Graeme Friedman is a clinical psychologist and an award-winning writer whose short stories have appeared in anthologies published internationally[1] . His latest book is The Fossil Artist (Jacana, 2010), a novel about crime, authenticity, what it means to be human and how we come to love, has been has been shortlisted for the Commonwealth Writers' Prize (Best First Book)[2].
He is also the author of the critically acclaimed The Piano War (David Philip, 2003), an unbelievable yet true story of love and survival set against the horrors of World War II, and of Madiba’s Boys, a non-fiction book on South African football, politics and history, published in South Africa (New Africa Books, 2001) and the United Kingdom (Comerford & Miller, 2001) with a foreword by Nelson Mandela. Madiba’s Boys was a Top Ten Sports Book in the United Kingdom.

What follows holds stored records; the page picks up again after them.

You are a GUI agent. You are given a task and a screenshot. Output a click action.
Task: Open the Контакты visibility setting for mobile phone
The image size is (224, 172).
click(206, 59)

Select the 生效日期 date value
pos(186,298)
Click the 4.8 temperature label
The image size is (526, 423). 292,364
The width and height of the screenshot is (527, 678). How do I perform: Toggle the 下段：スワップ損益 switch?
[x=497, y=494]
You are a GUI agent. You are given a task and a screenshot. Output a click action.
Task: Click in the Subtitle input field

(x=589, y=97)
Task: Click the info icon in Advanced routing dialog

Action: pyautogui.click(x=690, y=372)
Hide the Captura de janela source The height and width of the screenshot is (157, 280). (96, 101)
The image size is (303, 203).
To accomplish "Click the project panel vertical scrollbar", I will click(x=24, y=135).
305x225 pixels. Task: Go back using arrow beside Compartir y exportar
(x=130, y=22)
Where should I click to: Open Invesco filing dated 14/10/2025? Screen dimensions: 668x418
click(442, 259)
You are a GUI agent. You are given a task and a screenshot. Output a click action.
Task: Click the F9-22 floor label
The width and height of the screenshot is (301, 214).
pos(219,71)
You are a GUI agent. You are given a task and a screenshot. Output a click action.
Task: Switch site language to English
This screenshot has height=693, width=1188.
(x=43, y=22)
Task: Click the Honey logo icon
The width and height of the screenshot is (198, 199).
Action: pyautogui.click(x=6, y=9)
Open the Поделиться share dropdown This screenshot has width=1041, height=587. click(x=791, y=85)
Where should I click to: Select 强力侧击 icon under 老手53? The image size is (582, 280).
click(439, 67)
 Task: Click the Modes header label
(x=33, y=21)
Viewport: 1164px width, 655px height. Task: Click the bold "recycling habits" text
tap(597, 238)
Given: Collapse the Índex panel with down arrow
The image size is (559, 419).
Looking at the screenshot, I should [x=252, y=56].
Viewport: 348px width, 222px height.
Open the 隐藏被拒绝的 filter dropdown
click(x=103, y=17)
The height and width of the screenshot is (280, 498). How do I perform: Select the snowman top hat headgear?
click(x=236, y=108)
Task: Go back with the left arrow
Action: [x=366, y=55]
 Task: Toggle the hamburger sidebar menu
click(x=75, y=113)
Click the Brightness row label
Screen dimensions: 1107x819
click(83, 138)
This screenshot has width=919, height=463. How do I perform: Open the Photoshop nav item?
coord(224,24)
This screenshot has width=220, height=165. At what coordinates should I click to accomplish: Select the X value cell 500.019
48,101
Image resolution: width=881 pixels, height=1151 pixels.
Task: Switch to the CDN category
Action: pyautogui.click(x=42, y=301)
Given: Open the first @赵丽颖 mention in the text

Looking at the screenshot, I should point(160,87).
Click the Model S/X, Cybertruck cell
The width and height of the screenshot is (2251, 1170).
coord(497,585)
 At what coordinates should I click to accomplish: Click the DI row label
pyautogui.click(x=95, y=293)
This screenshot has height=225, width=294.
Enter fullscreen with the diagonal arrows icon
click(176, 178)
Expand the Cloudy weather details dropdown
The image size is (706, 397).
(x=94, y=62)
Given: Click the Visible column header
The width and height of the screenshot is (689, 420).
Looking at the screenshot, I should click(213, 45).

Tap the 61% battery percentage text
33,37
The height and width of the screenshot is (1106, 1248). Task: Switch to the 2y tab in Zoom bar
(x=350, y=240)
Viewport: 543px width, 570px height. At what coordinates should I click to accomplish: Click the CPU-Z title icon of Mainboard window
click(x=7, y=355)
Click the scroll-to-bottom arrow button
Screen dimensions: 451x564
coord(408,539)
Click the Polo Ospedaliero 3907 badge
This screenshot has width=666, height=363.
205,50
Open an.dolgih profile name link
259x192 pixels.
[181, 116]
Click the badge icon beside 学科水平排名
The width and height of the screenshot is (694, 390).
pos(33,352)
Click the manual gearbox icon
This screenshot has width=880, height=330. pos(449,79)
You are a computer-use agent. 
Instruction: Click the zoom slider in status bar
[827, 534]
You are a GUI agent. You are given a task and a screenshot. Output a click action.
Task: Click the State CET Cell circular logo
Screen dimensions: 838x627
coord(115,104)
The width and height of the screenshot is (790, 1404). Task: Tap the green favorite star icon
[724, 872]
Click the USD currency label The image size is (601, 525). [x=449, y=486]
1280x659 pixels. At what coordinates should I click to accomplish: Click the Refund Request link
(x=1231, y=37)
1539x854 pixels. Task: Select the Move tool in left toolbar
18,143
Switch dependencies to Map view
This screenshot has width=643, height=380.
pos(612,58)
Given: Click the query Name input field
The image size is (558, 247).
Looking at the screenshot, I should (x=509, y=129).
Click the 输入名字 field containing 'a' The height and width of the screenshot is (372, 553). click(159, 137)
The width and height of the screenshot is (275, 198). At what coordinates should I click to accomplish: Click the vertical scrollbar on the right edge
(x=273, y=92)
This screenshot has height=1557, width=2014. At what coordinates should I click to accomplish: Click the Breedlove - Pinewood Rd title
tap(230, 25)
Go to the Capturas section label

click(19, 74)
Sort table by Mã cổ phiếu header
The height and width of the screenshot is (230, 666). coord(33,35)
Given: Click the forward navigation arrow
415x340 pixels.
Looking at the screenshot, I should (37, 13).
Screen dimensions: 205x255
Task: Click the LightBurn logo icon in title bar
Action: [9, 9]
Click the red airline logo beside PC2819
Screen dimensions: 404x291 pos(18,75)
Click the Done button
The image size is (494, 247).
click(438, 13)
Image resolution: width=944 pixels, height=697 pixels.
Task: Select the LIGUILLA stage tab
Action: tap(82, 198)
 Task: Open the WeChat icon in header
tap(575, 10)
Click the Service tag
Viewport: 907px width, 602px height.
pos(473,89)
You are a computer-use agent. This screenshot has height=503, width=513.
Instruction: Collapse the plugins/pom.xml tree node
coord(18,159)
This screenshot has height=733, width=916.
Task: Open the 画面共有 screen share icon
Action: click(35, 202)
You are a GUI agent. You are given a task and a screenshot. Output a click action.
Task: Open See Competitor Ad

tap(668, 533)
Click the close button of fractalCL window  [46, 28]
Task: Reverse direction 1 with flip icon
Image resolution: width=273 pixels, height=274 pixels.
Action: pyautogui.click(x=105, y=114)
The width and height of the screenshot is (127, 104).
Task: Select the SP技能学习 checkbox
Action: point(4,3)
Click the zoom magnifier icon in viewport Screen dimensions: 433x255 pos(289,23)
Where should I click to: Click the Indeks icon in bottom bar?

Friedman has co-edited a collection of prose and poetry entitled A Writer in Stone (David Philip, 1998), and has written on the topics of torture and the political trial, based on his experience as a trauma counsellor and an expert witness for the defence - mostly ANC liberation fighters - during political trials of the apartheid era.
He has appeared at writers’ festivals and workshops in South Africa and, more recently, in Sydney, Australia, where he now lives with his wife and their three children.